→ INPUT:

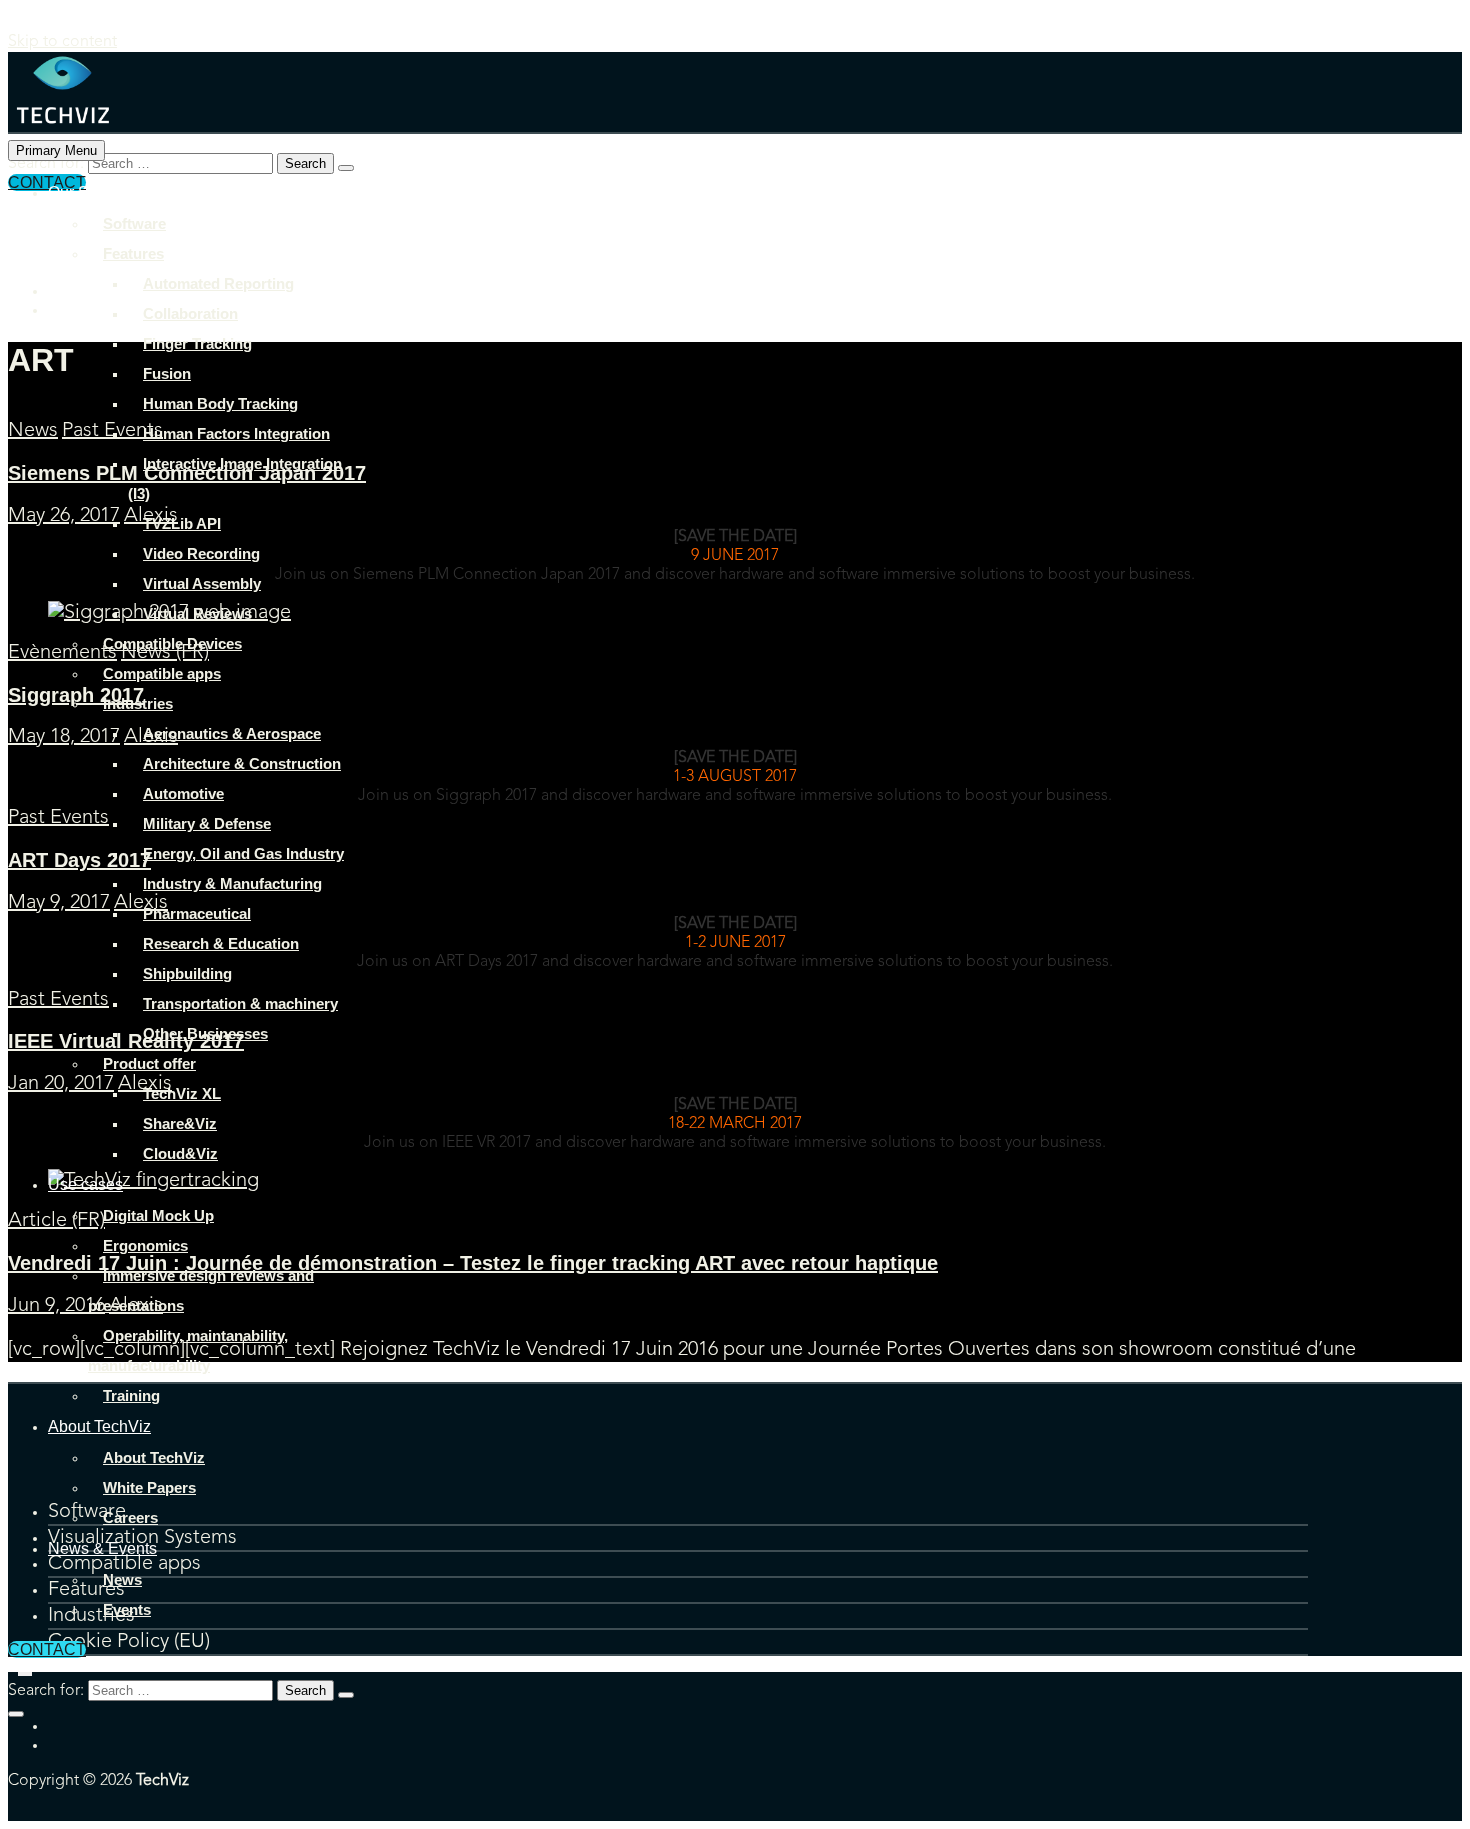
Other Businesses (205, 1033)
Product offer (149, 1063)
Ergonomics (145, 1245)
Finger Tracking (197, 343)
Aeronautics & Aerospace (232, 733)
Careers (130, 1517)
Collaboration (190, 313)
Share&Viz (180, 1123)
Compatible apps (162, 673)
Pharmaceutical (197, 913)
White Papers (149, 1487)
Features (133, 253)
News (122, 1579)
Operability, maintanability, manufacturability (188, 1350)
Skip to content (62, 42)
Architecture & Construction (242, 763)
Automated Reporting (218, 283)
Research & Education (221, 943)
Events (127, 1609)
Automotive (183, 793)
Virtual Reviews (197, 613)
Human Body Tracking (220, 403)
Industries (138, 703)
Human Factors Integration (236, 433)
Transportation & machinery (240, 1003)
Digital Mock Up (158, 1215)
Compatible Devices (172, 643)
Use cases (85, 1184)
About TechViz (99, 1426)
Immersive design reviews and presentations (201, 1290)
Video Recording (201, 553)
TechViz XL (182, 1093)
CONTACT (47, 1649)
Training (131, 1395)
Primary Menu (56, 150)
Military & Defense (207, 823)
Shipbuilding (187, 973)
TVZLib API (182, 523)
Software (134, 223)
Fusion (167, 373)
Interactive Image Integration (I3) (235, 478)
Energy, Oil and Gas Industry (243, 853)
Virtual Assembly (202, 583)
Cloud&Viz (180, 1153)
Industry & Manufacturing (232, 883)
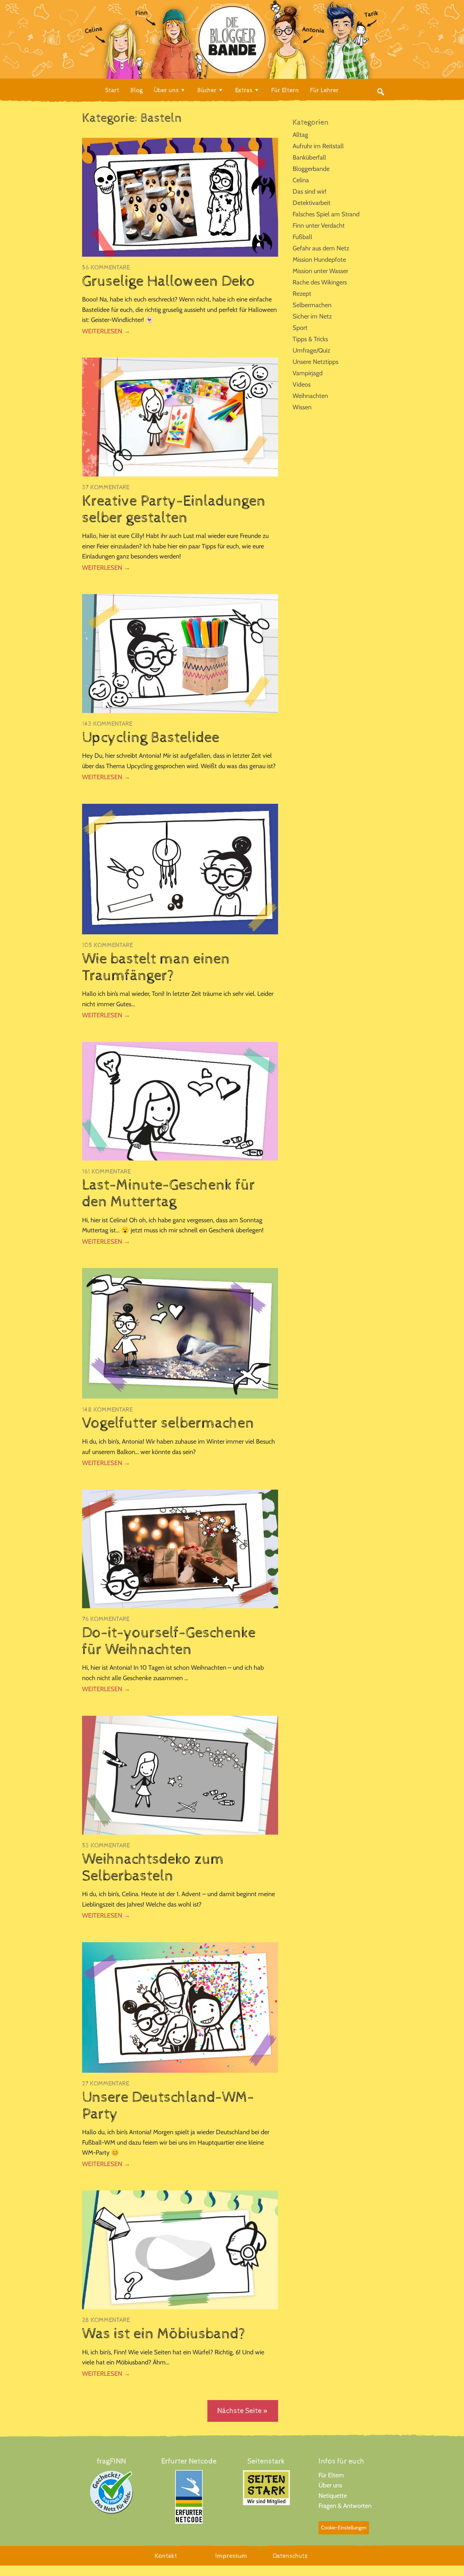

→ WHAT YOU HAVE TO DO: Every line above that includes the word "Compatible" should be listed.

→ EXERCISE RESULT:
Compatible apps (162, 673)
Compatible Devices (172, 643)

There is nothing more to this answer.